(begin)

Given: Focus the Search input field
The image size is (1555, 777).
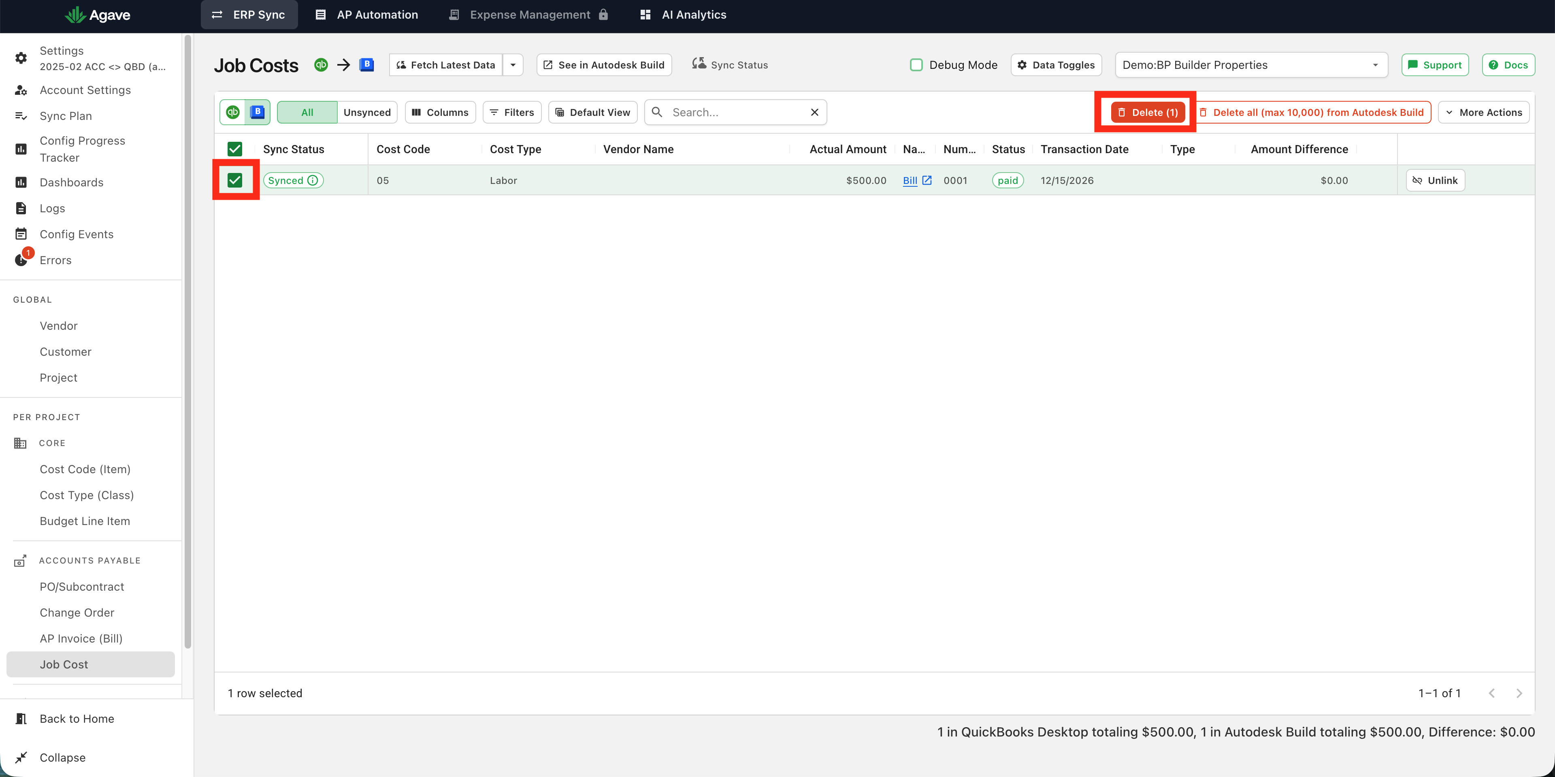Looking at the screenshot, I should click(x=736, y=112).
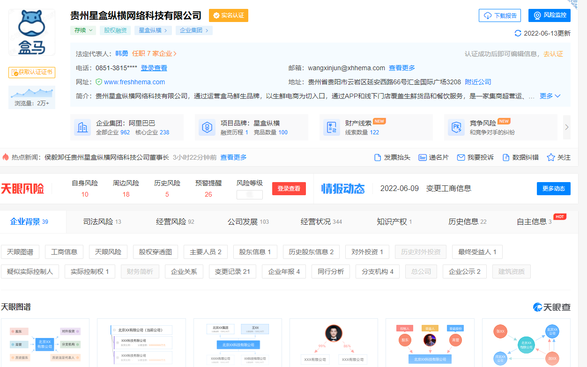
Task: Click the property clues (财产线索) icon
Action: pyautogui.click(x=332, y=127)
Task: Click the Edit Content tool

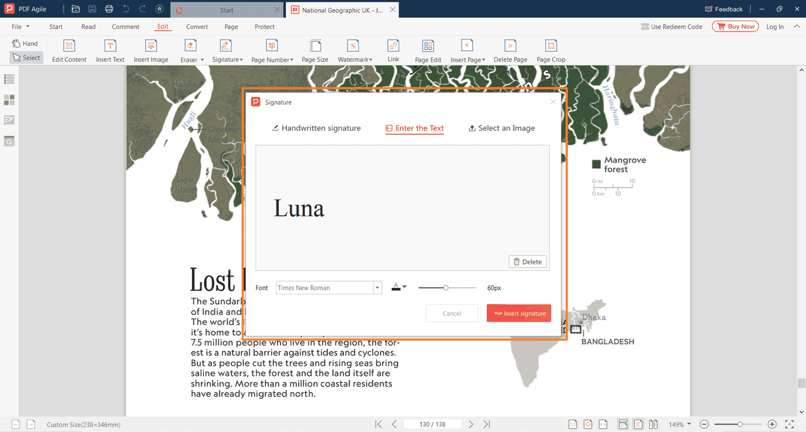Action: click(x=69, y=46)
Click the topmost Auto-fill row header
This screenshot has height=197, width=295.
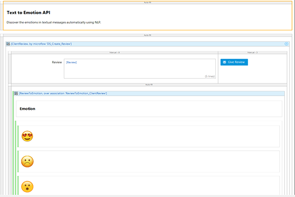coord(148,2)
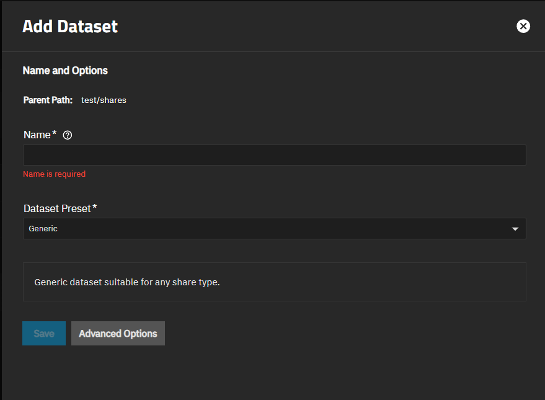Click the Name is required error message
The height and width of the screenshot is (400, 545).
pyautogui.click(x=54, y=174)
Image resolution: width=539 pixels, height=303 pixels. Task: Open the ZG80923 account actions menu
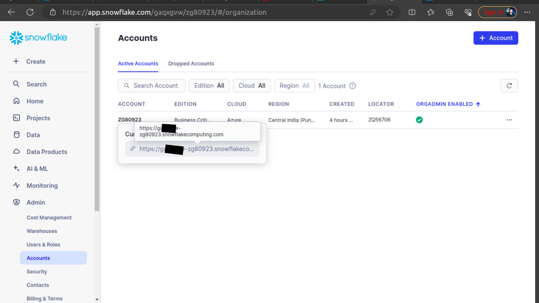coord(509,120)
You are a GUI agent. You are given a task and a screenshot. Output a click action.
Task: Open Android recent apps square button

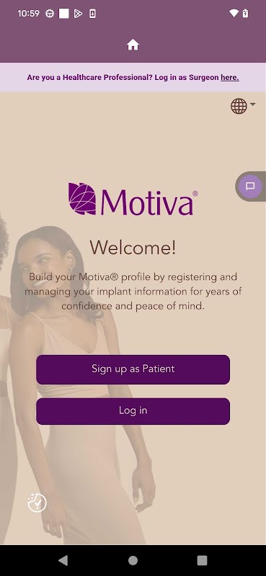point(202,560)
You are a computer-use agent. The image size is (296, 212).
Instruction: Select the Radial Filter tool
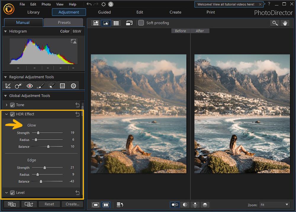pos(73,86)
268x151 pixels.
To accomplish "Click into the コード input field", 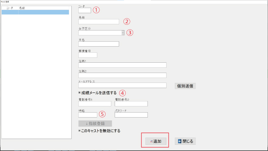I will pos(85,10).
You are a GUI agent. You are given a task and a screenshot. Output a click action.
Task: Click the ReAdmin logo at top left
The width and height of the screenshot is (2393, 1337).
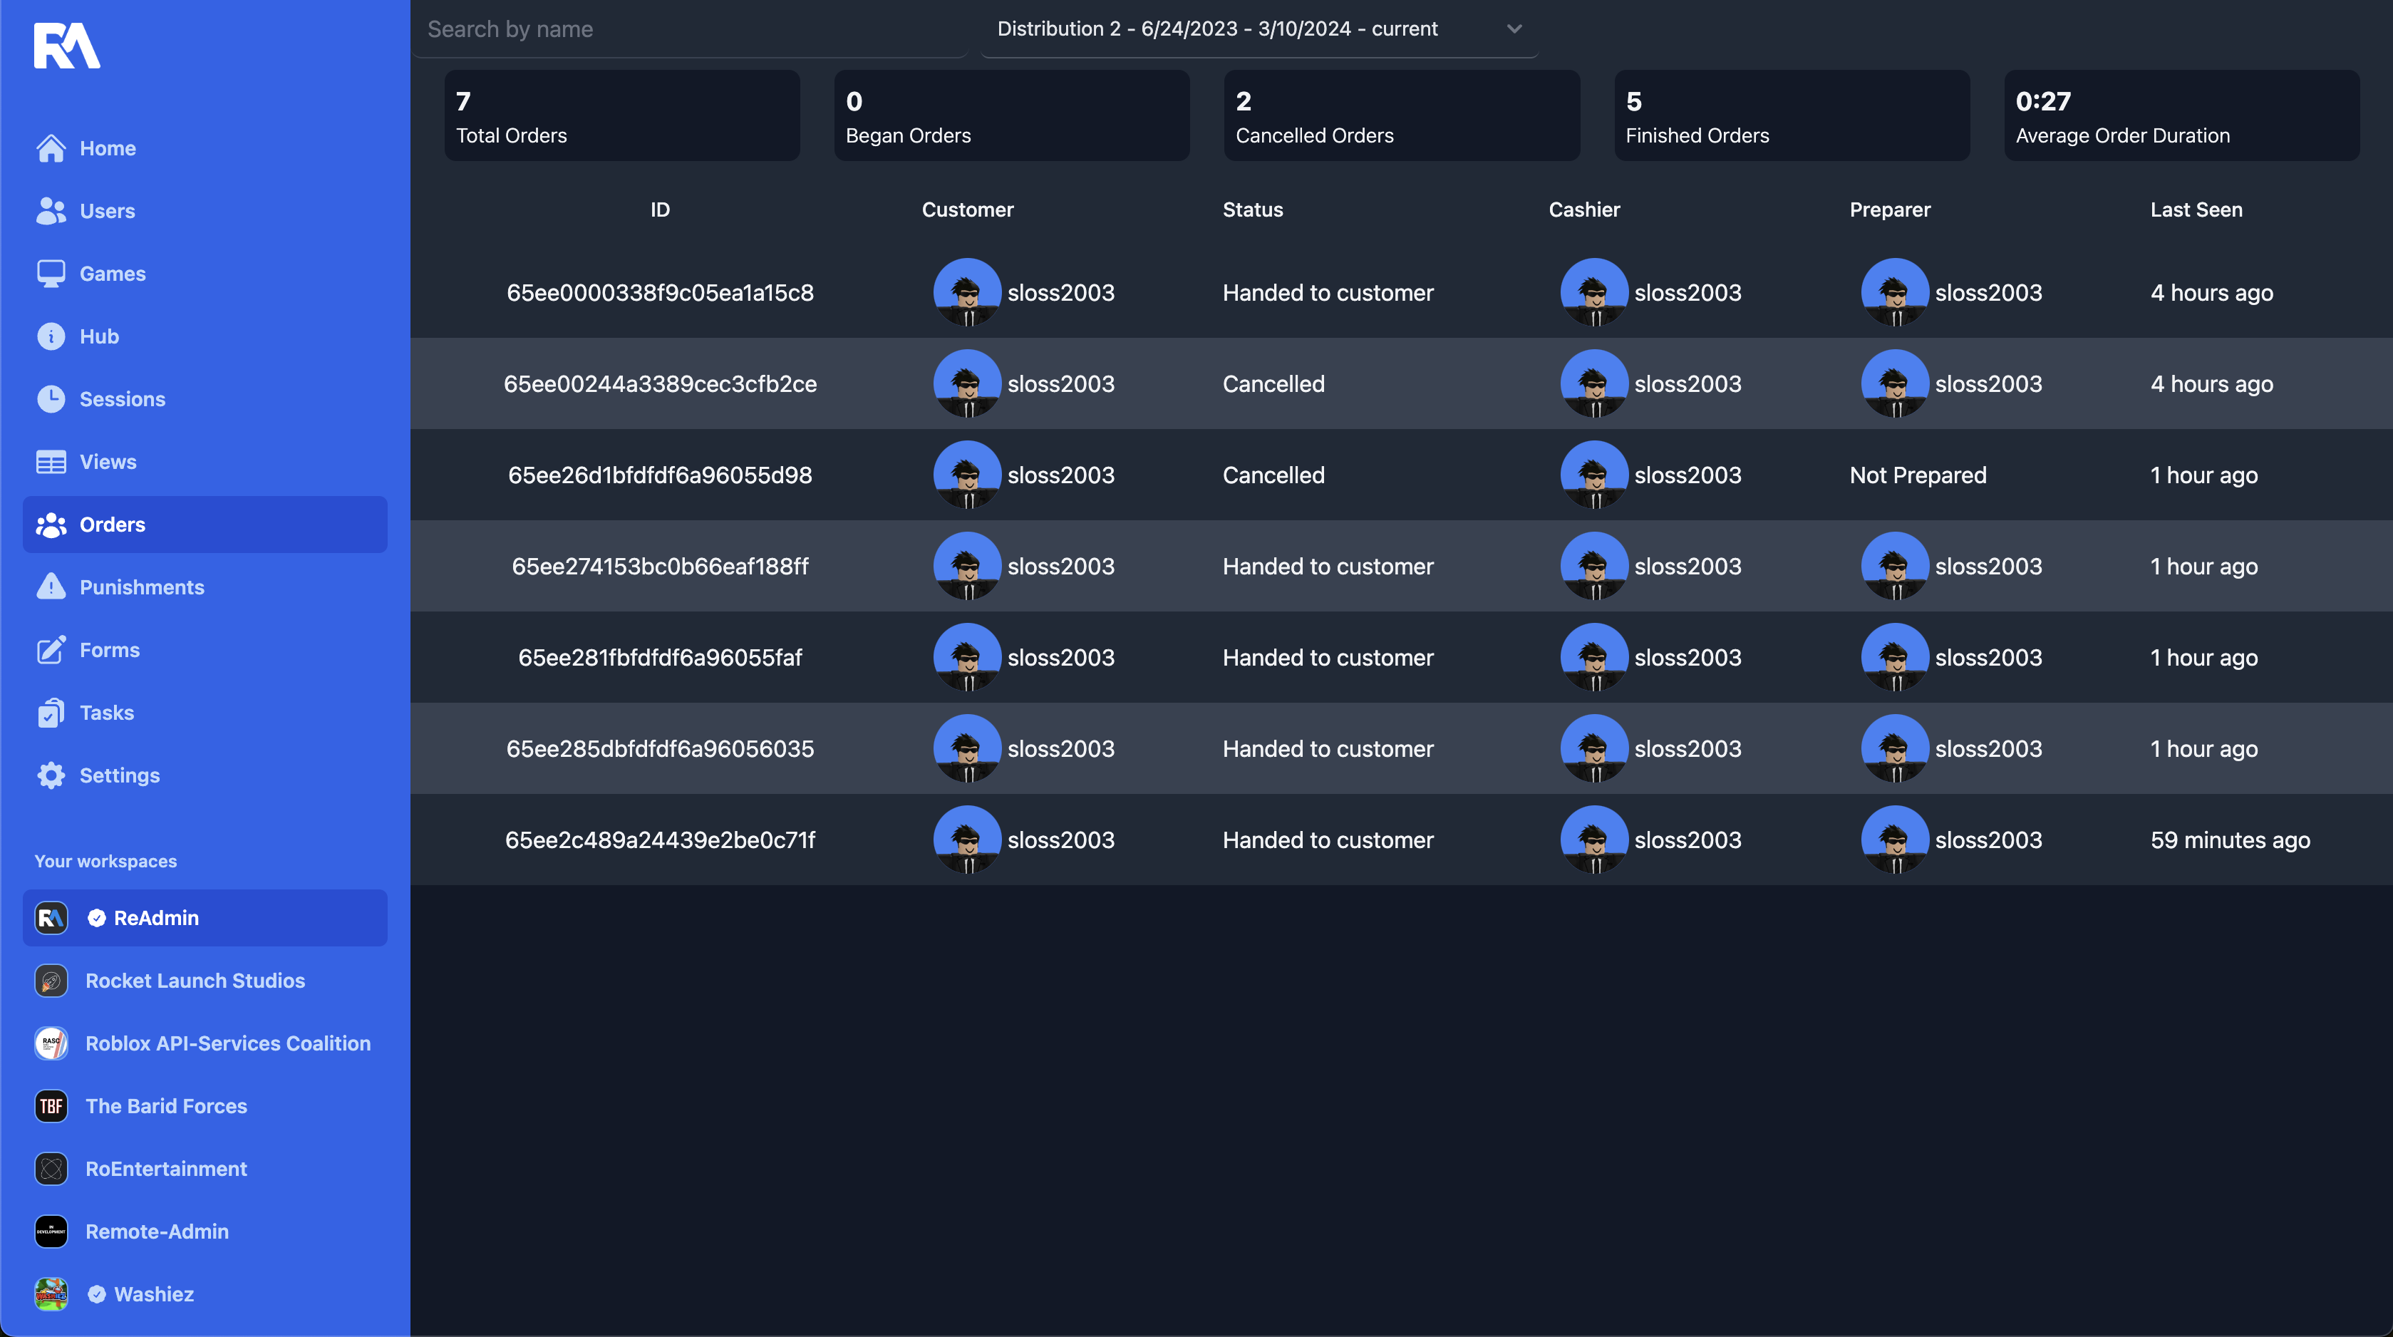(67, 46)
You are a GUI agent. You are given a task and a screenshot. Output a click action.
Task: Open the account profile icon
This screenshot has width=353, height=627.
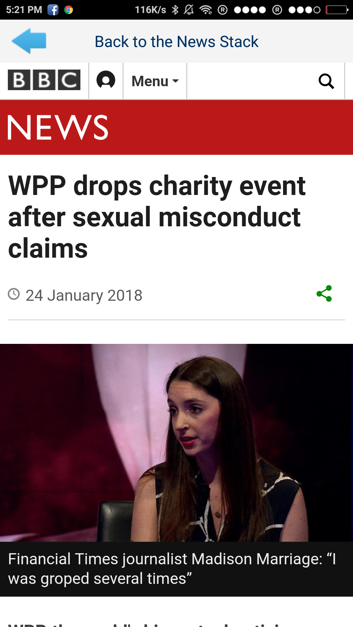[x=106, y=80]
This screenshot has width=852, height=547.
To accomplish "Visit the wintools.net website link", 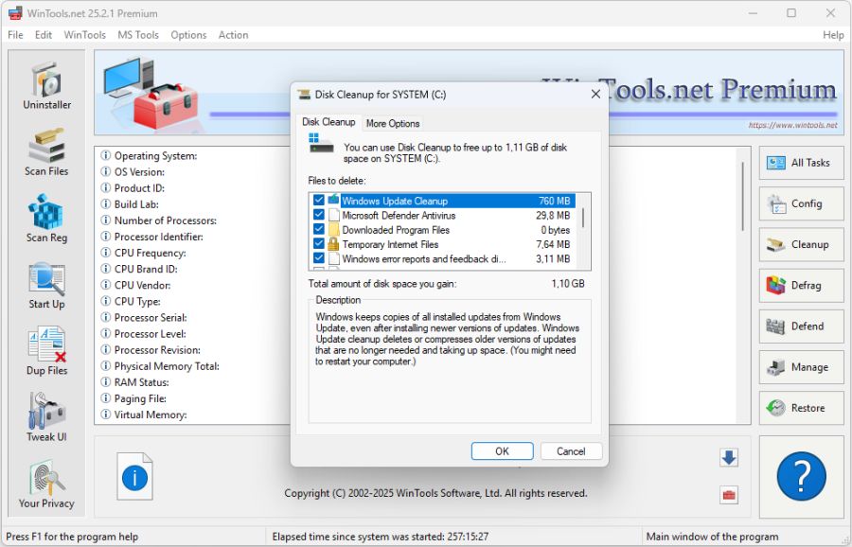I will pos(791,123).
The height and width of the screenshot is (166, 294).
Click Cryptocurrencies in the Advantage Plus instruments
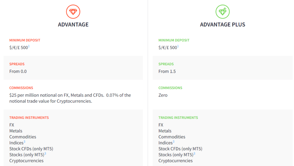175,161
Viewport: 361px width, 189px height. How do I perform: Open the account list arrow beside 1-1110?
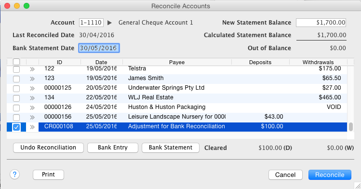(x=109, y=23)
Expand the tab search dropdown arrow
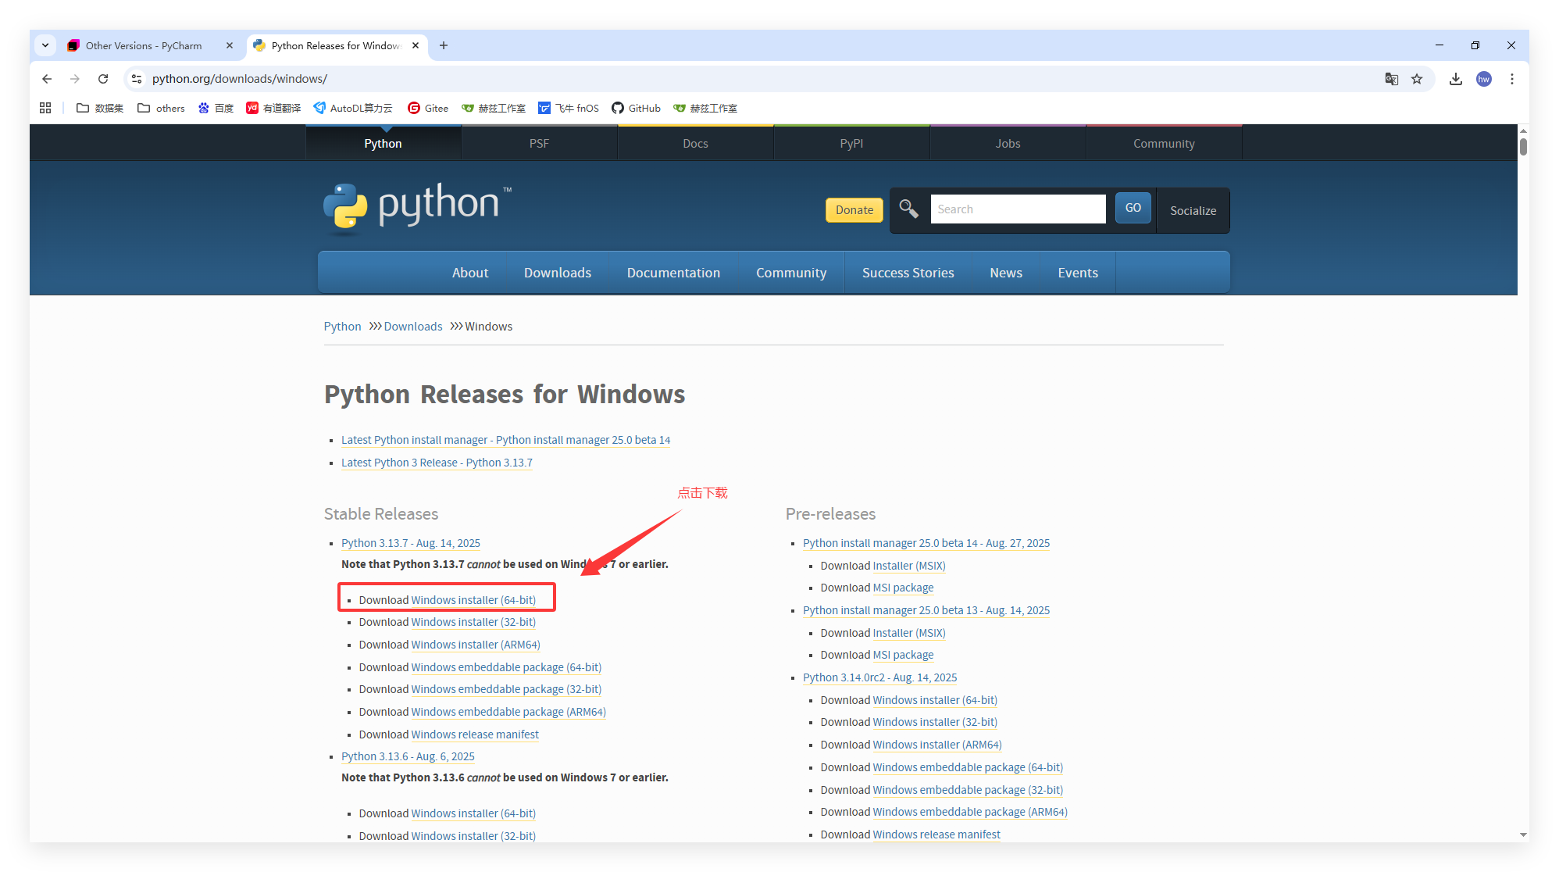1559x872 pixels. click(x=45, y=45)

(end)

Collect each line of the data above that contains the word "width".

This screenshot has height=197, width=295.
The height and width of the screenshot is (400, 545).
Image resolution: width=539 pixels, height=303 pixels. Task: Open the ZG80923 account actions menu
The width and height of the screenshot is (2393, 1337).
This screenshot has width=353, height=627.
This screenshot has width=852, height=547.
The height and width of the screenshot is (166, 294).
Viewport: 361px width, 189px height. How do I perform: Open the account list arrow beside 1-1110?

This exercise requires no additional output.